Troy, when will this kernel be available for SL testing?
What they are saying is not exactly the same as what we are seeing
but it could be worth a try.
This is now 3 errata kernels released by the upstream vendor in
less than a month.

Steve


On Thu, 21 Jan 2010, Troy Dawson wrote:

> Steven Timm wrote:
>> Since the errata kernel release 2.6.18-164.6.1 we have been
>> seeing Xen domU's that will occasionally jump forward in time by
>> 40-80 minutes.  the behavior is such that the clock will jump
>> forward and then just sit there until the clock of the underlying
>> dom0 catches up to it again.
>> 
>> At first we were running ntpd on our domU's but then disabled it
>> in response to suggestions in several howtos.  So now we know
>> that the problem has nothing to do with rogue ntp packets but
>> could very well be something in xen or kernel-xen that is causing it.
>> There's a report of something very similar in the CentOS forum
>> to which I've appended more details of this bug.
>> 
>> https://www.centos.org/modules/newbb/viewtopic.php?topic_id=23402
>> 
>> Nothing in the upstream vendor bugzilla about this that I can find,
>> or nothing in the Xen mailing lists that's obvious.
>> 
>> Any help is appreciated.
>> 
>> Steve Timm
>> 
>> 
>
> Hi Steve,
> With the new kernel (2.6.18-164.11.1.el5) that just was released, there were 
> lots of time bug fixes.
>
> http://www.redhat.com/docs/en-US/errata/RHSA-2010-0046/Kernel_Security_Update/index.html
>
> Here are the time related ones
>
> * Scientific Linux 5.4 SMP guests running on a Scientific Linux Hypervisor 
> may have experienced inconsistent time, for example, the time going 
> backwards.

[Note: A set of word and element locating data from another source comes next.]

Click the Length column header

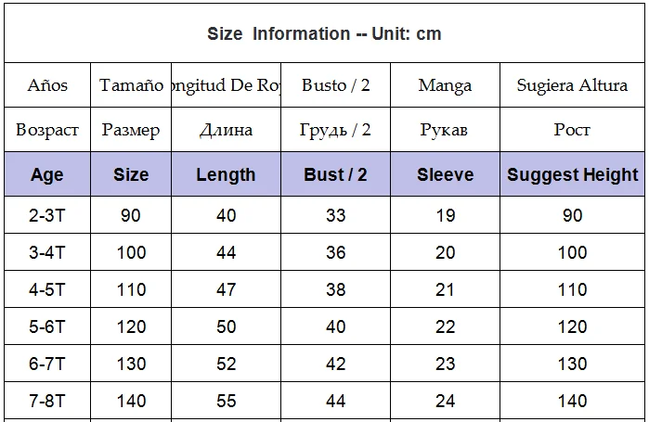226,174
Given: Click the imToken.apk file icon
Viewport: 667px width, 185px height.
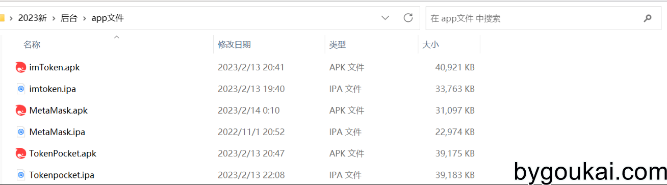Looking at the screenshot, I should (21, 67).
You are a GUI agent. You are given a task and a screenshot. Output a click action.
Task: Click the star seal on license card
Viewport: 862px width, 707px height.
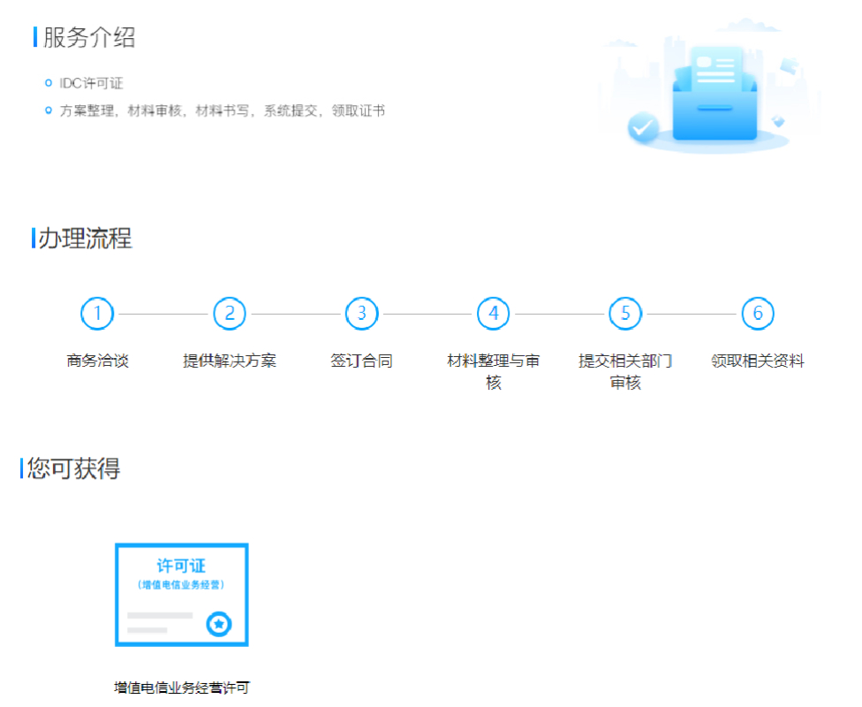click(218, 624)
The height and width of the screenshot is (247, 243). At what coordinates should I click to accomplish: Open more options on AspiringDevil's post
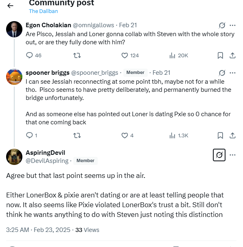(x=232, y=155)
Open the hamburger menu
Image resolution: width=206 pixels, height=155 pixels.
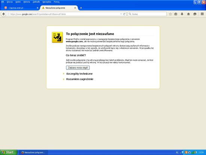(x=202, y=14)
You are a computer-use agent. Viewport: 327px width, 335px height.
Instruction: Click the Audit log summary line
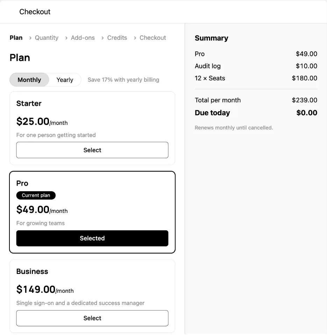[256, 66]
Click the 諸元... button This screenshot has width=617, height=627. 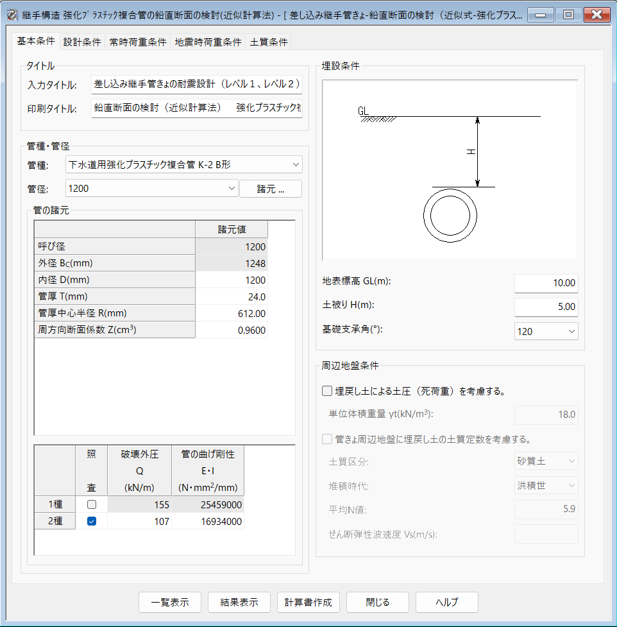coord(270,189)
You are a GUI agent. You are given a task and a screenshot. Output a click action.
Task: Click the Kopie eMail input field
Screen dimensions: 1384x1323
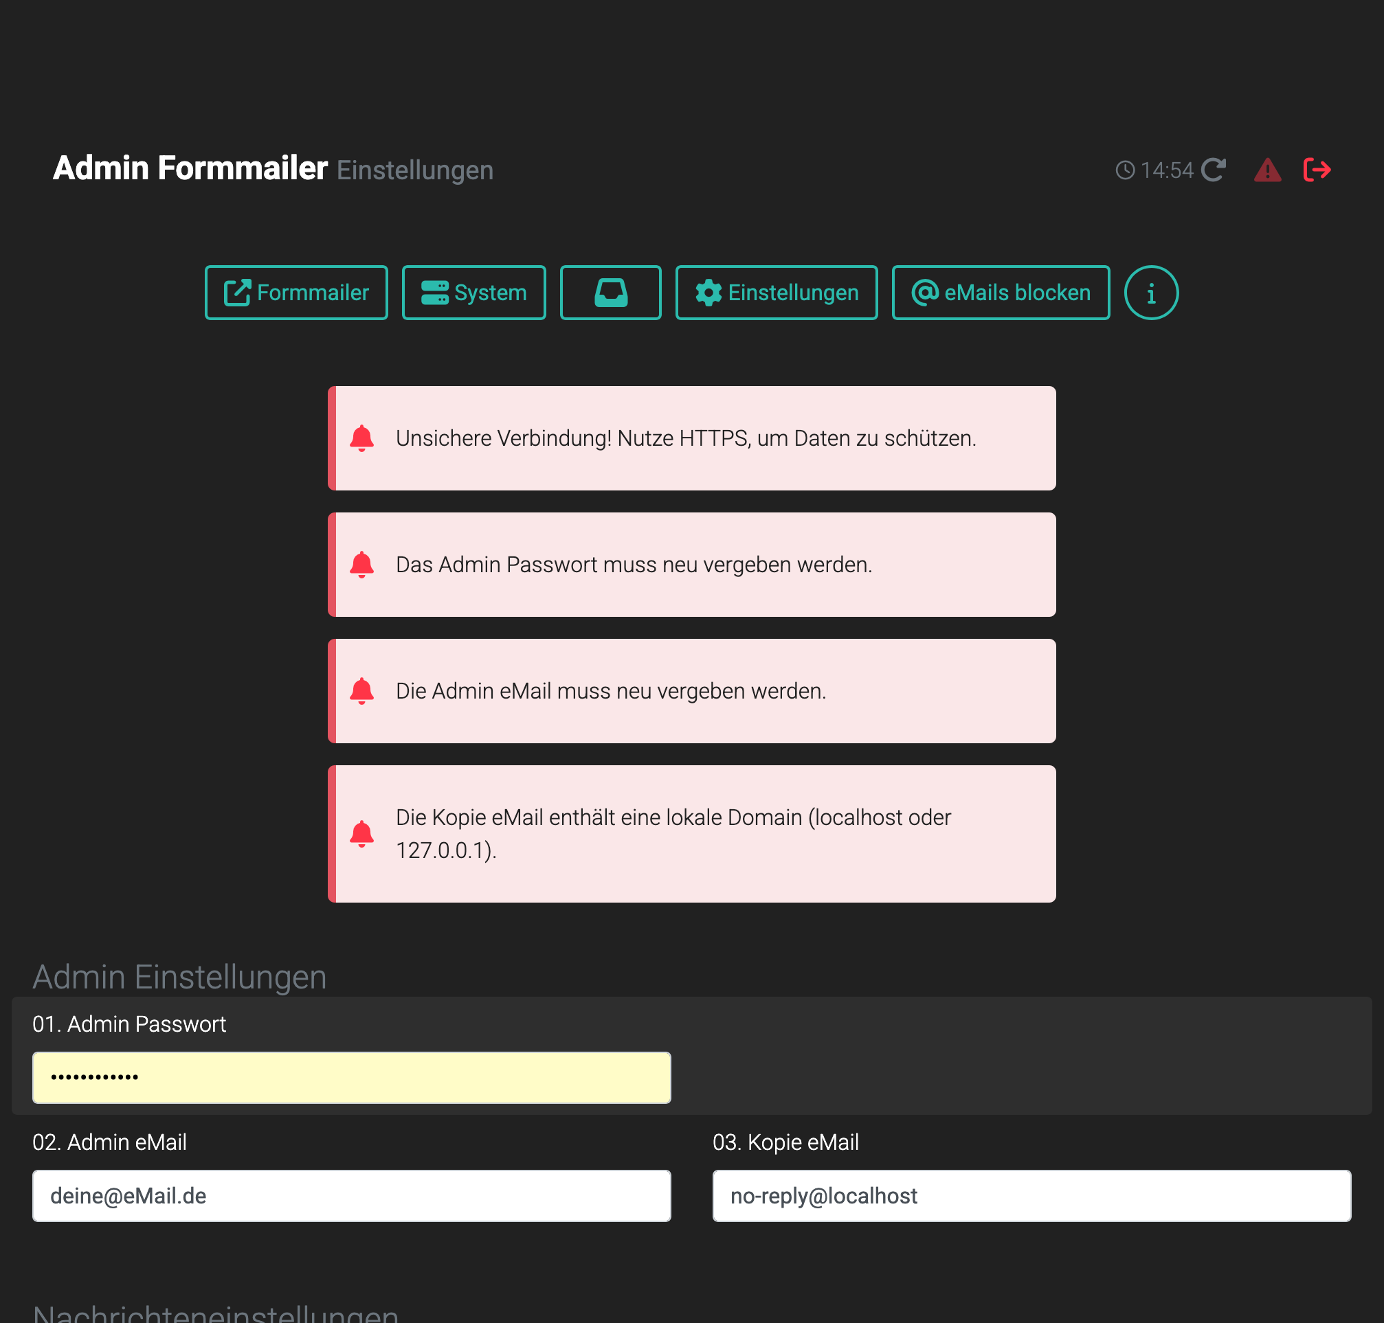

This could have caused some applications to hang.
>
> * In rare cases, a system management interrupt (SMI) could occur during
> CPU frequency calibration (during boot), resulting in the frequency
> being calculated to a value larger than the CPU's specification. This
> could have resulted in timer values being miscalculated and firing at
> incorrect times. Note: This fix is optional. To enable the fix, the
> system must be booted with the avoid_smi kernel parameter.
>
> * A KVM pvclock fix in the kernel-2.6.18-164.2.1.el5 update introduced a
> bug: Some SMP guest operating systems experienced time drift. This could
> cause problems for time-sensitive applications.
>
> * Scientific Linux 5.4 guests using KVM pvclock, calling the
> clock_gettime(CLOCK_REALTIME) and gettimeofday() functions in sequence
> could have, in rare cases, caused clock_gettime() to return a smaller
> value than gettimeofday(). If the sequence was reversed, gettimeofday()
> could return a smaller value than clock_gettime(CLOCK_REALTIME). This
> could cause applications to hang and use large amounts of CPU (up to
> 100%), or cause problems for applications that depend on timestamps to
> order events. Note: This update only resolves this issue for Intel 64
> and AMD64 systems. The issue can still present on i386 systems.
>
> I am not positive that it will fix your problem, but it sure looks like this 
> kernel they did alot of work on time and virtulization.
>
> Troy
>

-- 
------------------------------------------------------------------
Steven C. Timm, Ph.D  (630) 840-8525
[log in to unmask]  http://home.fnal.gov/~timm/
Fermilab Computing Division, Scientific Computing Facilities,
Grid Facilities Department, FermiGrid Services Group, Assistant Group Leader.